▶ _TO DO_:
1. Repeat, word for word, everything in the incentive auction statement from "Expanding the Economic and 3060-1229" down to "Commission’s burden estimates.".
2. Write the next part of the incentive auction statement, picking up after its final sentence.

--- START OF PASSAGE ---

3060-1229_Final Version 2023

3060-1229_Final Version 2023.docx

Expanding the Economic and Innovation Opportunities of Spectrum Through Incentive Auctions

OMB: 3060-1229

Document [docx]
Download: docx | pdf

Expanding the Economic and 3060-1229

Innovation Opportunities of Spectrum Through Incentive Auctions March 2023


A. Justification:

1. Explain the circumstances that make the collection of information necessary. Identify any legal or administrative requirements that necessitates this collection. Attach a copy of the appropriate section of each statute and regulation mandating or authorizing the collection of information.

The Commission is requesting that the Office of Management and Budget (OMB) approve/extend the information collections that are contained in this collection for a period of three years (no change in the reporting and/or third-party disclosure requirements). There is no change in the Commission’s burden estimates.


The Commission is conducting a two-sided auction where broadcast television stations are able to give up their spectrum for compensation and wireless operators are able to purchase the vacated spectrum. Following the auction, the remaining broadcast television stations will be relocated mainly in the lower portion of the band and the wireless operators will be issued licenses in the upper portion of the band. However, the Commission’s proposed band plan provides that a number of broadcast television stations may remain in the portion of the spectrum repurposed for wireless licensees so as to avoid unnecessarily limiting the amount of spectrum repurposed for wireless services nationally.

--- END OF PASSAGE ---
--- START OF PROVIDED INFORMATION ---

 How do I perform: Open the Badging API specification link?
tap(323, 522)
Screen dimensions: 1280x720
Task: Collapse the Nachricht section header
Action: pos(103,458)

--- END OF PROVIDED INFORMATION ---

▶ _THE RESPONSES_:
1.
Expanding the Economic and 3060-1229

Innovation Opportunities of Spectrum Through Incentive Auctions March 2023


A. Justification:

1. Explain the circumstances that make the collection of information necessary. Identify any legal or administrative requirements that necessitates this collection. Attach a copy of the appropriate section of each statute and regulation mandating or authorizing the collection of information.

The Commission is requesting that the Office of Management and Budget (OMB) approve/extend the information collections that are contained in this collection for a period of three years (no change in the reporting and/or third-party disclosure requirements). There is no change in the Commission’s burden estimates.

2.
On October 21, 2015, the Commission adopted a Third Report and Order and First Order on Reconsideration, Expanding the Economic and Innovation Opportunities of Spectrum Through Incentive et al., GN Docket No. 12-268, ET Docket No. 13-26, ET Docket No. 14-14, 30 FCC Rcd 12049 (2015) (“ISIX R&O”). The ISIX R&O adopted rules for avoiding interference between the wireless licensees and the broadcast television stations that remain in the portion of the band that is being repurposed for wireless services.

The Commission requested OMB approval for Section 27.1310(b) of its rules. Under this rule, to avoid interference to broadcast television stations wireless licensees are required to conduct an interference study using the methodology specified in OET Bulletin No. 74 (which was included in the ISIX R&O) prior to deploying or operating a wireless base station within a specified distance of the coverage contour of a broadcast television station that is co-channel or adjacent channel to their spectrum.1 They are also required to conduct an interference study when modifying a base station in a way that results in an increase in energy in the direction of a co-channel or adjacent channel broadcast television station within the specified distance. The wireless licensee is required to maintain a record of the latest interference study for each base station and make the study available to the Commission upon request. They must also provide the interference study to a requesting broadcast television station upon a claim of harmful interference.

The Commission has authority for this information collection pursuant to Sections 1, 4, 301, 303, 307, 308, 309, 316, 319, 332, and 403 of the Communications Act of 1934, as amended, and sections 6402 and 6403 of Middle Class Tax Relief and Job Creation Act of 2012, Pub. L. No. 112-96, 126 Stat. 156, 47 U.S.C. §§ 154, 301, 302a, 303, 307, 309, 332, 336, 337, 1403, 1404, 1451 and 1452. .

This information collection does not affect individuals or households; thus, there are no impacts under the Privacy Act.

2. Indicate how, by whom and for what purpose the information is to be used. Except for a new collection, indicate the actual use the agency has made of the information received from the current collection.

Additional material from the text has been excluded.